BEGIN Supplied information
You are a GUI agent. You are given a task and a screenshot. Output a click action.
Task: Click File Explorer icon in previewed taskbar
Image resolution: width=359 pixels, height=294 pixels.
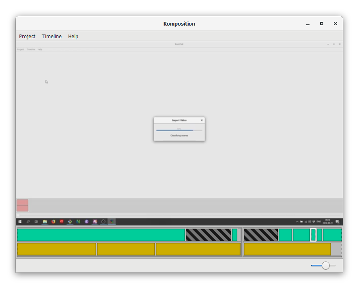pos(45,222)
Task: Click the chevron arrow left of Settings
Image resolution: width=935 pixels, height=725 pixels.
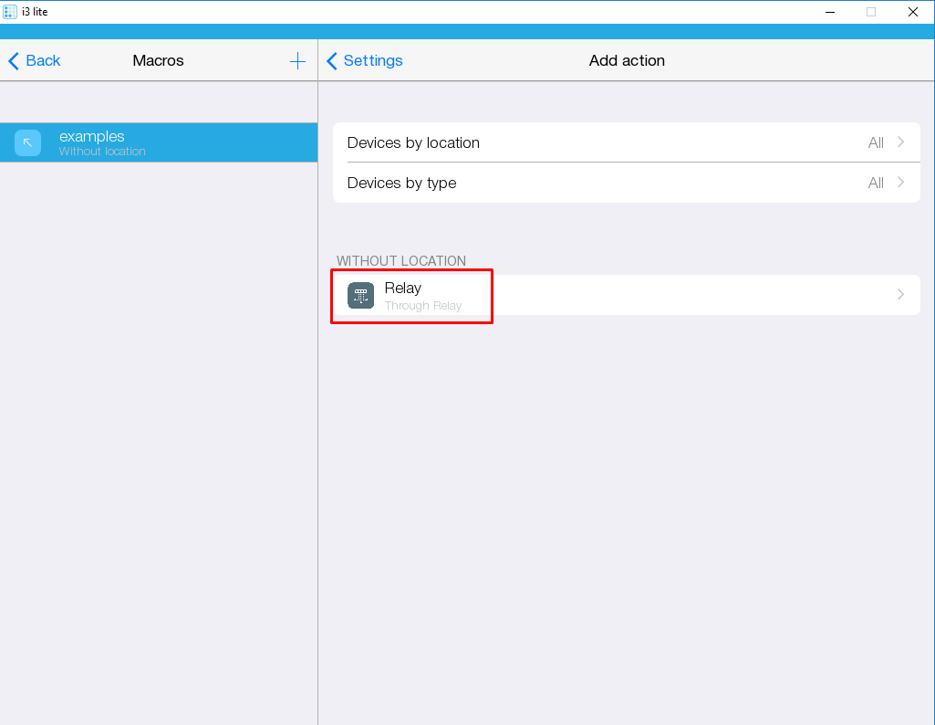Action: [332, 61]
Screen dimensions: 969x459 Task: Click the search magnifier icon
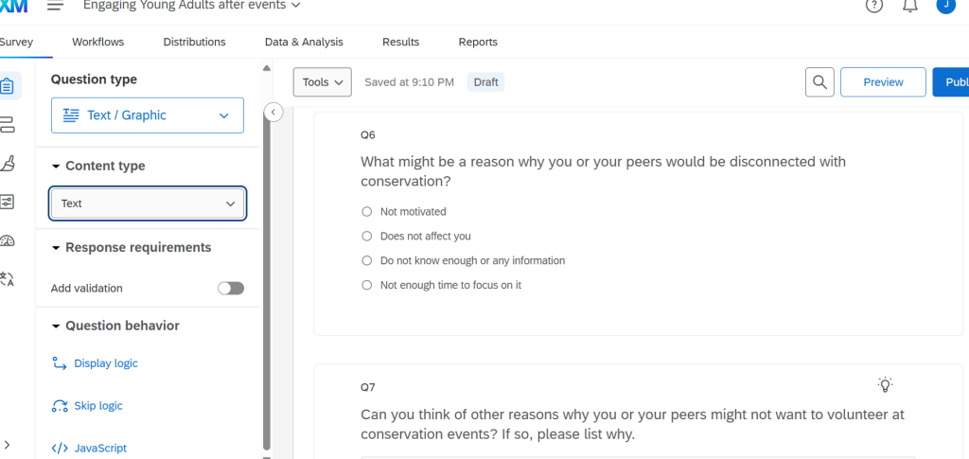tap(819, 82)
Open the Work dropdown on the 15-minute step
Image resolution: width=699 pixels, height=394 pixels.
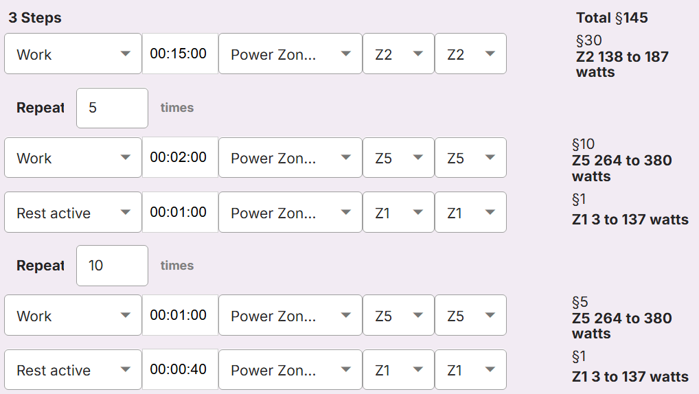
END Supplied information
Do not include pictures. Copy only the lines running from the line with "Task: Click the chevron" through the last line of the records, exactly as they appear.

Task: Click the chevron arrow left of Settings
Image resolution: width=935 pixels, height=725 pixels.
Action: [332, 61]
Screen dimensions: 969x459 Task: Click the search magnifier icon
tap(819, 82)
Open the Work dropdown on the 15-minute step
Image resolution: width=699 pixels, height=394 pixels.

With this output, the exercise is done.